# START OF Selected excerpt
Having the ability to set a TTL on the cache key is a critical feature of a cache, not something that can be tacked on later.
I always find these "don't use redis" posts kind of strange. Redis is so simple to operate at any scale, I don't quite get why it is important to remove it.
I keep hoping Postgres will one day have the ability to mark a timestamp column as an expiry column. It would be useful for all kinds of things beyond caching, including session tokens, feature flags, background jobs, rate limiting, delayed deletion (as a variant of soft deletion), etc.
It seems like the autovacuum could take care of these expired rows during its periodic vacuum. The query planner could automatically add a condition that excludes any expired rows, preventing expired rows from being visible before autovacuum cleans them up.
One could use a trigger for this. All we need is to setup a trigger that would delete all expired records looking at some timestamp column on update. That would eat up some latency but as was said, most projects would find it good enough anyway.
Probably better to use partitioned table and drop old partitions.
I use pg cron for this. But I don't have a need for TTL to be to the minute accurate, or even to the hour.
It's not like it's bad, it's more like cutting down on the amount of systems you need to operate.
I have been running Redis for years as a cache and have spent less than 5 cumulative minutes "operating" it.
# END OF Selected excerpt
## To do
State whether each statement agrees with the thread about Postgres and Redis above, answering yes or no and quoting the words that decide it. 1. One commenter uses pg cron for expiry and needs TTL accurate to the minute. 2. One commenter suggests using a partitioned table and dropping old partitions. 3. One commenter reports spending less than five cumulative minutes operating Redis. The listing comes from a separate source and has no connection to the thread.
# START OF Listing
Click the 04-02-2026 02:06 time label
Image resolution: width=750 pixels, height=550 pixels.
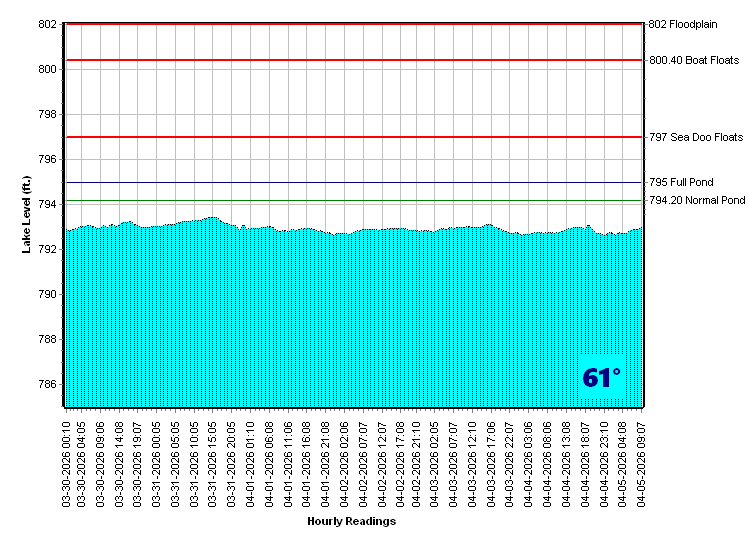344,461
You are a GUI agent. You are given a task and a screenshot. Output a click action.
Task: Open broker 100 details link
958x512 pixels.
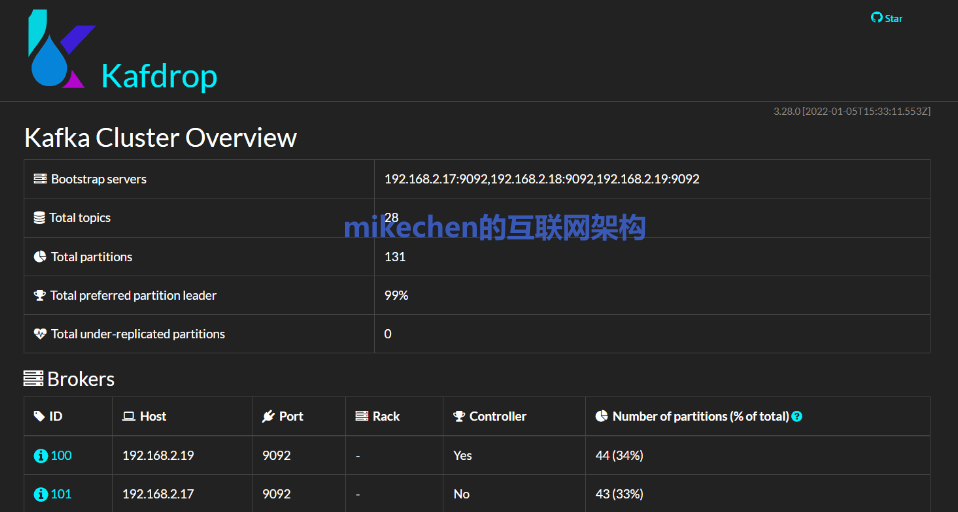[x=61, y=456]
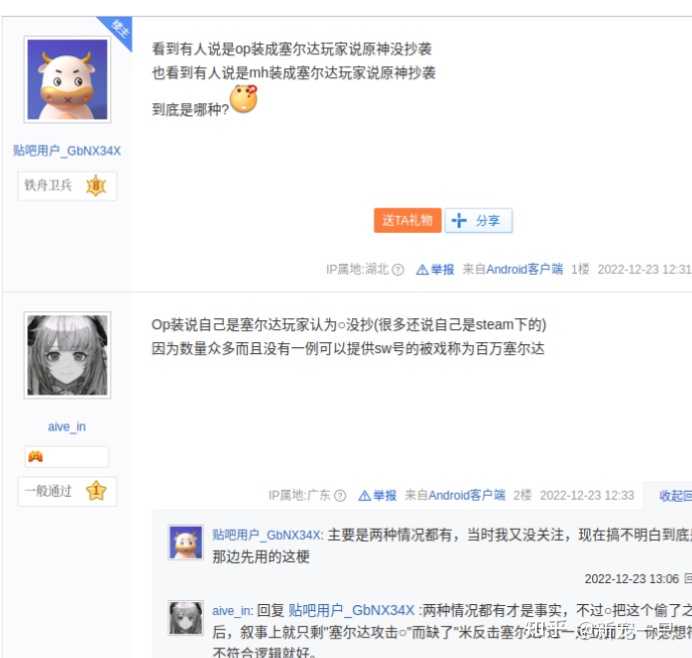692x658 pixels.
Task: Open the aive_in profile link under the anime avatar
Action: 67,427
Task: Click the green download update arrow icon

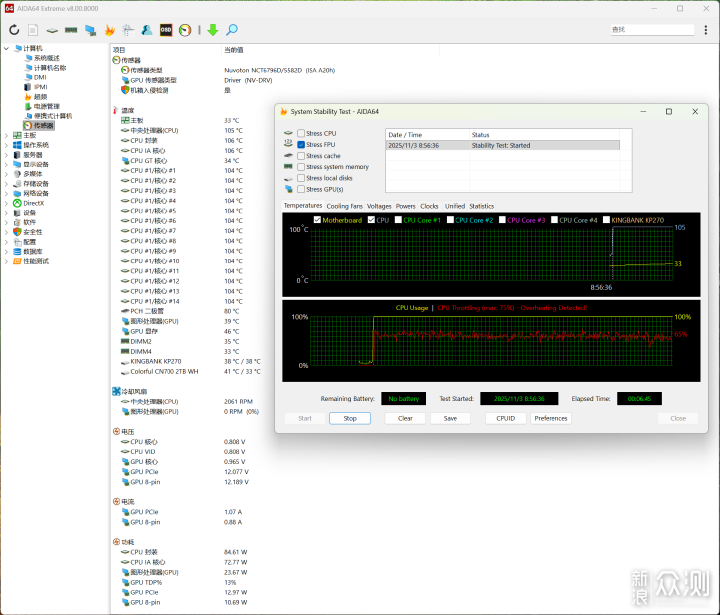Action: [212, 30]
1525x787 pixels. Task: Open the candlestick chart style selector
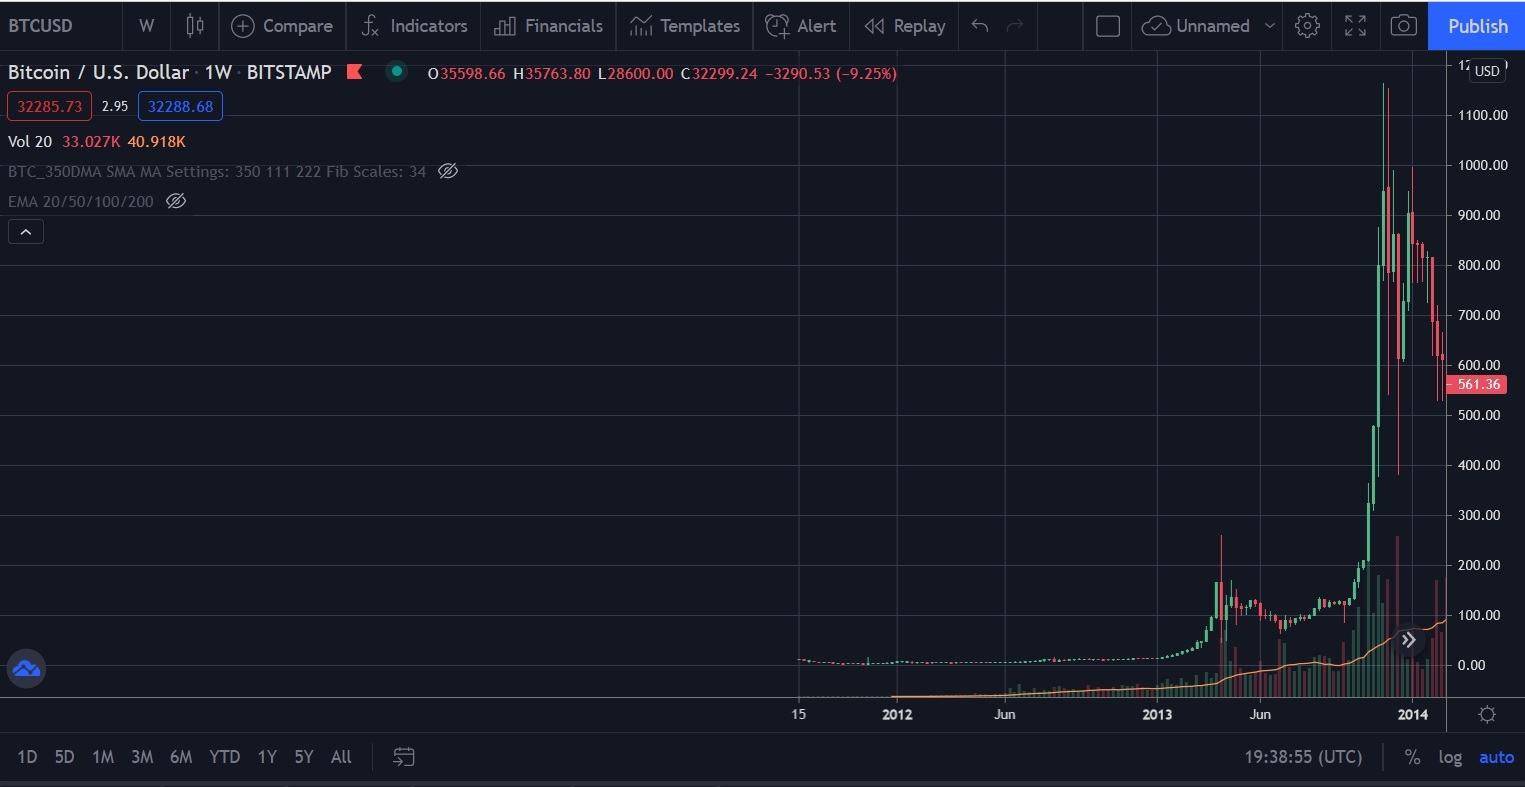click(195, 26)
# END OF Listing
# START OF Listing
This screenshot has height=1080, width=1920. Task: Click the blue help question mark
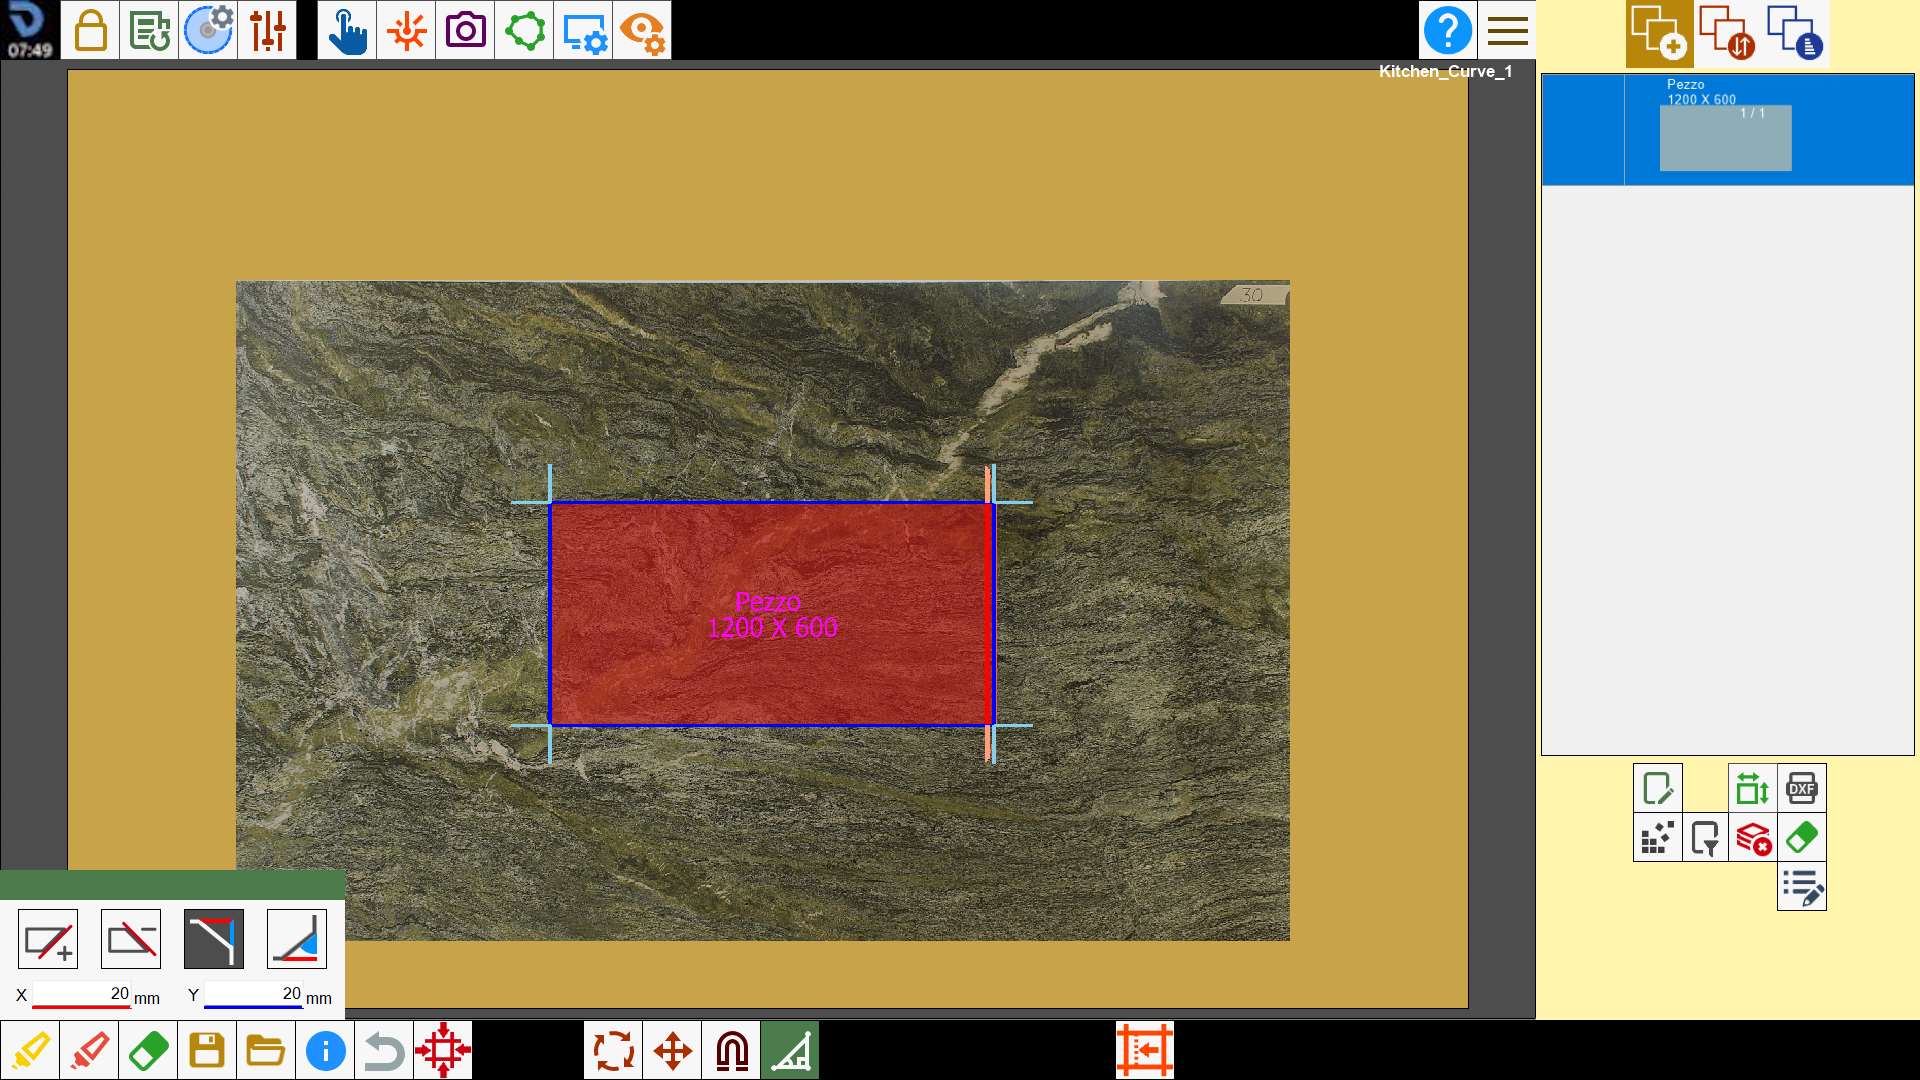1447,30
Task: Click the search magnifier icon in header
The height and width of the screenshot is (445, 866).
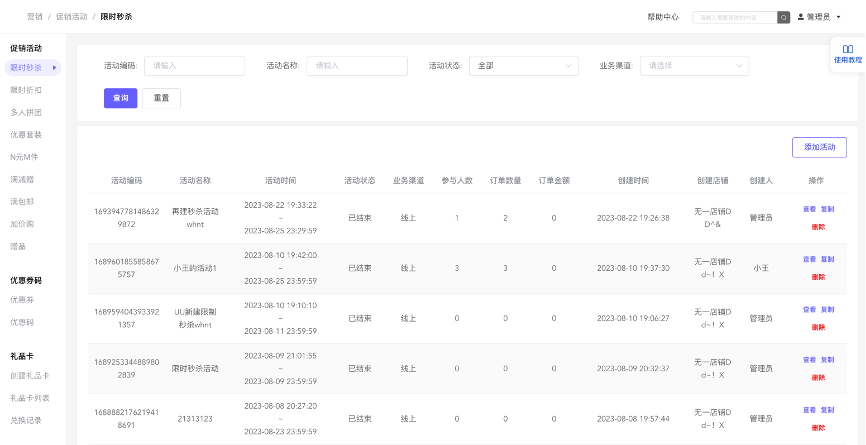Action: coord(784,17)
# END OF Listing
## Correct result
1. No: "But I don't have a need for TTL to be to the minute accurate, or even to the hour."
2. Yes: "Probably better to use partitioned table and drop old partitions."
3. Yes: "have spent less than 5 cumulative minutes "operating" it."